__ARTICLE__:

● ● ●

Mr McCafferty had enjoyed a long and happy career as a Maths teacher, but in his late fifties he had developed heart problems and had had to retire early. His whole life had been working with children and watching the cogs turn in their developing minds as they finally understood what he was trying to teach them. His wife worried that he might become depressed without a focus, he said, but she needn't have worried - Mr McCafferty knew exactly what he wanted to do with his life. His childhood dream had always been to work in a sweetshop. And now, with a reduced pension to keep them going and a lump sum from the sale of his Mother's house, he was finally free to fulfil his dreams.
Every month I visited the little market town with a string of four children in tow, a pushchair and bags hanging off everywhere. It was an expedition. The older two boys were ten and eight and full of beans. I was still young enough to keep up with them - having children in your twenties has something to say for it.
One day, on our stroll from the car to the centre of town (having a huge aversion to paying for car parks, such that I would make the children walk miles if necessary...mean mother that I am), we passed a little shop that had once been a barber's as it still had the stripy pole outside. But today the windows were covered in white paper and a sign writer was busy painting candy shades onto a wooden board outside. 'Mr McCafferty's Sweetshop' it read. The children tried to peer in through cracks in the paper, but to no avail. Sweets were only an occasional purchase in our house at that time - more because of lack of time, I think, than because of austerity measures (although there was a hefty dose of those too).

● ● ●

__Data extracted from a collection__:
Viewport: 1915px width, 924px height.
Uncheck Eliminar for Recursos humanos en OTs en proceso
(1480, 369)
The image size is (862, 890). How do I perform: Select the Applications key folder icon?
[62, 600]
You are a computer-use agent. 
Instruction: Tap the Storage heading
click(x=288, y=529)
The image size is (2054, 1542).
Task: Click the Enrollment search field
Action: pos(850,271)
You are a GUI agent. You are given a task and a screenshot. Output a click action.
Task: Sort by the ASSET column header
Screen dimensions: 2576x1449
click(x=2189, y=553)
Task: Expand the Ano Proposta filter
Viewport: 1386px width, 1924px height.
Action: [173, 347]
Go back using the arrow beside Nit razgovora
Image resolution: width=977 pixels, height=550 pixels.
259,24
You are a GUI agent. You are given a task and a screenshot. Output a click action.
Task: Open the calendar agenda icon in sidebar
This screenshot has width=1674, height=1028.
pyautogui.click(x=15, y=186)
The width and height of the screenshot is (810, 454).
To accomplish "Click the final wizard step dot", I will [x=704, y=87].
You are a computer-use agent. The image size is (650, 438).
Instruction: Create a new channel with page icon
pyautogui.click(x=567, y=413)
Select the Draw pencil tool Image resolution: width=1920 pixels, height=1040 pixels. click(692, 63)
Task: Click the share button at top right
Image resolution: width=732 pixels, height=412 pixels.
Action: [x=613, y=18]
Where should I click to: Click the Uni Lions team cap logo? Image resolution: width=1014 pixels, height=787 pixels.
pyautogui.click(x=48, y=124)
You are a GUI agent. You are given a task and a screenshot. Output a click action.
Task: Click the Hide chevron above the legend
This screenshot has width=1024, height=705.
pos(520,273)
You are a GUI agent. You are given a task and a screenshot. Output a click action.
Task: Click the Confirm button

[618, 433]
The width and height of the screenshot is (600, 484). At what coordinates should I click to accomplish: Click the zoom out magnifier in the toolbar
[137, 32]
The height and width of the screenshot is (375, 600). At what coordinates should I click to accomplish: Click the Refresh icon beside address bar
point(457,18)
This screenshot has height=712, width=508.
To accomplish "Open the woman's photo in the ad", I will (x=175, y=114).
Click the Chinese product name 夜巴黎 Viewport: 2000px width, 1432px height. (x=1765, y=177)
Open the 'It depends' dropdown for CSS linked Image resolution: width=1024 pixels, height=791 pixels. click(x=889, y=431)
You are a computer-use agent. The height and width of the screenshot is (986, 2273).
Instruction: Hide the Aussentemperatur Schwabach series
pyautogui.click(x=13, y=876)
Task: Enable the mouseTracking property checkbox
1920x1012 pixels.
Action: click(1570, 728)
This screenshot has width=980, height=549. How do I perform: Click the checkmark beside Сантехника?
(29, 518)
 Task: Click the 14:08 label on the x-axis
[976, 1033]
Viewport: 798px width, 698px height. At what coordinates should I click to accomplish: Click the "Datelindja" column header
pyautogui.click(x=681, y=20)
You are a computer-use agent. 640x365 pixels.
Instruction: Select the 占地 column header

● ● ●

__DIRECTIONS__:
a) Based on the sweetshop story, say whether each statement agrees with it, answering yes or no and quoting the deciding words. (i) Mr McCafferty left teaching early because of heart problems. (ii) The new sweetshop was in a building that had once been a barber's. (iii) The children managed to see inside the shop through cracks in the paper.
b) Write out the rows exactly, from the first row down to the line that contains "click(x=2189, y=553)", with both of those lines included.

__RESPONSES PER TASK__:
a)
(i) Yes: "in his late fifties he had developed heart problems and had had to retire early."
(ii) Yes: "we passed a little shop that had once been a barber's as it still had the stripy pole outside."
(iii) No: "The children tried to peer in through cracks in the paper, but to no avail."

b)
Viewport: 1915px width, 924px height.
Uncheck Eliminar for Recursos humanos en OTs en proceso
(1480, 369)
The image size is (862, 890). How do I perform: Select the Applications key folder icon?
[62, 600]
You are a computer-use agent. 
Instruction: Tap the Storage heading
click(x=288, y=529)
The image size is (2054, 1542).
Task: Click the Enrollment search field
Action: pos(850,271)
You are a GUI agent. You are given a task and a screenshot. Output a click action.
Task: Sort by the ASSET column header
Screen dimensions: 2576x1449
click(x=2189, y=553)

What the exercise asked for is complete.